The luxury industry is a strange beast. The relationship between price and quality is tenuous at best, with some pieces worth digging deep – shoes and suits, say, where cost tends to be tied to craftsmanship – and others an object lesson in why marketing bods command six-figure salaries.
Denim straddles both. At one end you get your statement jeans, where for close to half a grand you can buy denim shredded by someone in Saint Laurent’s atelier. Or for less than half the price, a pair constructed by hand according to techniques a century old, which with the right care and occasional patch-up will probably last you as long.
No matter how much we praise the high street for bringing us affordable selvedge, the fact remains that the good stuff isn’t mass produced. Instead, it’s crafted in small runs, likely either in Osaka in Japan or at Cone Denim’s White Oaks mill in the US. Which is where Swedish denimheads Nudie decamped when they decided to manufacture their own pair of premium jeans.
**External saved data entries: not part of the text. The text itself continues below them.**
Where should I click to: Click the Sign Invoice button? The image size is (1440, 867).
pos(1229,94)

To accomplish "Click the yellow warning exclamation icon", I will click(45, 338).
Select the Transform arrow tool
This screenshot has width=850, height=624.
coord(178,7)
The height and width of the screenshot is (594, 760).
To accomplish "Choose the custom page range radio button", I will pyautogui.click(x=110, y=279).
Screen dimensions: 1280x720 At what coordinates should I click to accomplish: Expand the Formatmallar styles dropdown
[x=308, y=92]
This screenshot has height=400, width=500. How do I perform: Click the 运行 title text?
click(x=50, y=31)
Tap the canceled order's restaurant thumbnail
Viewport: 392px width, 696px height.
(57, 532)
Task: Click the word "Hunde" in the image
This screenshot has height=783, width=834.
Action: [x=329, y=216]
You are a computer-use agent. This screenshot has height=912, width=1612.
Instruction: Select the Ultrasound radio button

The mill has been running since 1905 and boasts a client list that includes Levi’s, J.Crew and Tellason Jeans. And now, Nudie. The brand has tapped up Cone Denim for 1,000 pairs of jeans in 14.75oz selvedge, cut in a new silhouette: the Lean Dean.
It’s very much an American affair, with the organic cotton picked from Texas, weaved into denim in North Carolina and then handsewn at San Francisco institution Last Denim, with the production number embossed on its leather waistband patch. So you know that your extra outlay is buying quality. And comes with an assurance you’ll be still be wearing your new jeans in a decade.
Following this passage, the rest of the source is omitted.